In all other environments that will use BigTable, the generated HCL will be built with the same standardization, that's how we keep consistency while still preserving the flexibility of every environment to set its needed configuration.

Real-World Impact

We tested ARCH by migrating an old environment and creating a new one.

  • Initial migration? Took time β€” but taught us how to structure everything.
  • Next environment? A single YAML file and we were done.

Results:

  • We cut the time for setting up infrastructure for new projects by roughly 85%. What used to take a working day can take couple of minutes if we configure things correctly.
  • Configuration drift between environments? Pretty much eliminated. When we find a discrepancy, we fix it at the appropriate level in the hierarchy once, and boom β€” it propagates everywhere it needs to.
  • New team members are getting up to speed much faster. Previously, it would have taken a month just to understand our setup.
  • Our SecOps is much happier now that security configurations are applied consistently across all environments.

Bonus Benefits

  1. Team mobility. Now we can move engineers between teams without a massive ramp-up period. Since the infrastructure follows the same patterns across all products, a developer who's been working on Product A can quickly contribute to Product B without learning a whole new infrastructure approach. This has been a game-changer for resource allocation.
  2. Automated module upgrades. We set up a periodic job that updates module versions in our hierarchy, generates the new configurations, and creates PRs. This means we can quickly roll out security patches or new features across our entire infrastructure with minimal manual work.

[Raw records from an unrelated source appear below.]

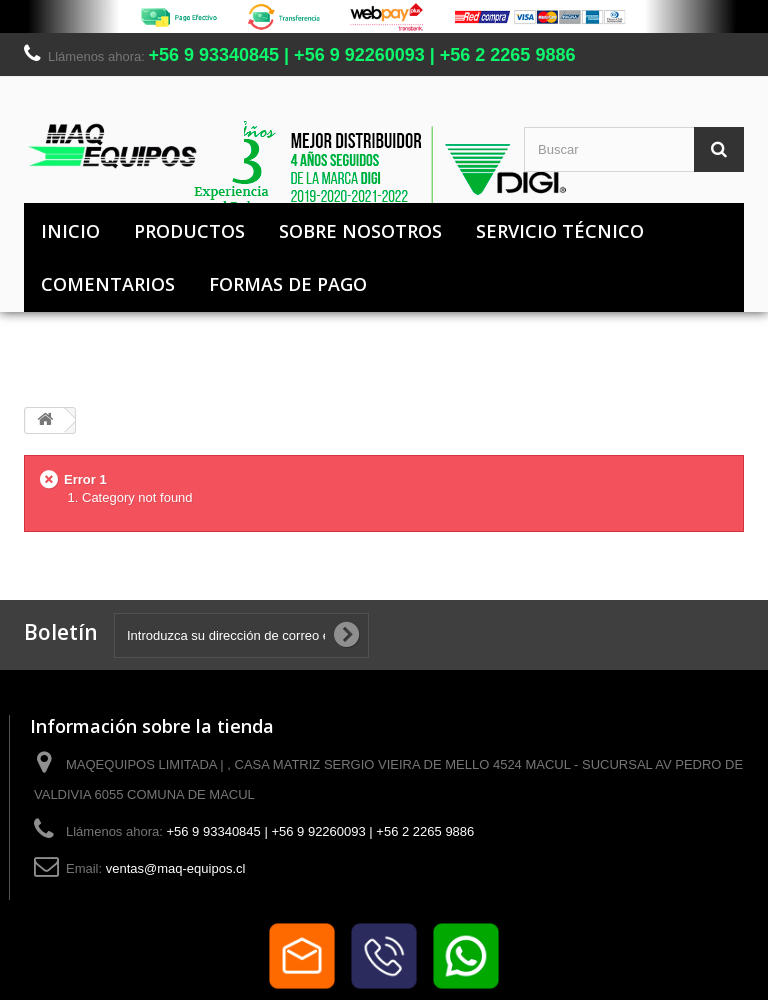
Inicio (70, 231)
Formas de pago (288, 284)
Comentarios (108, 284)
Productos (189, 231)
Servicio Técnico (560, 231)
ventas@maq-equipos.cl (176, 868)
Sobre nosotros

When a critical vulnerability was announced in one of our cloud providers recently, we were able to patch all affected resources across our entire organization in under a day. Before this system? That would have been weeks of work and plenty of missed instances.

Lessons Learned & Best Practices

Building this system wasn't without challenges. Here are some key lessons we've learned:

The "Define Once" Philosophy

We quickly learned that the single most important practice is our "define once" philosophy. Every value belongs at exactly one level in the hierarchy β€” the highest level where it makes sense.

  • Need to change a default timeout that affects all products? Change it in globals.yaml.
  • Need to update something specific to AWS in all environments? That goes to cloud.yaml file.

This approach means that when we need to make a change that affects multiple services or environments, we make it in one place. Next month, we'll need to update our logging configuration across all products. One change to globals.yaml, one PR, and it will automatically be propagated everywhere. The old way? Probably 10+ PRs, change priority and context of members in every team and days of work.

Self-Contained Definitions Save Sanity

  • No more jumping through files to debug a resource.
  • Everything is in one file.

Automate Everything (Seriously, Everything)

  • Let automation be your best team member.
  • Our GitHub Actions merge, render, validate, and open PRs β€” so we don't have to.

Conclusion

I won't pretend implementing this system was easy. We spent weeks designing the hierarchy, creating the initial templates, and building the automation. There were heated debates about where certain values belonged. And yes, there was pushback from teams comfortable with their existing approaches.

If you're struggling with similar challenges, I'd encourage you to consider a hierarchical approach like ours. Start small, perhaps with just one product or environment, and gradually expand. Focus on building good templates and automation from the beginning. And remember that the goal isn't just consistency for consistency's sake β€” it's about enabling your teams to move faster with confidence.

The cloud infrastructure world isn't getting any simpler. But with the right systems in place, it doesn't have to be chaotic.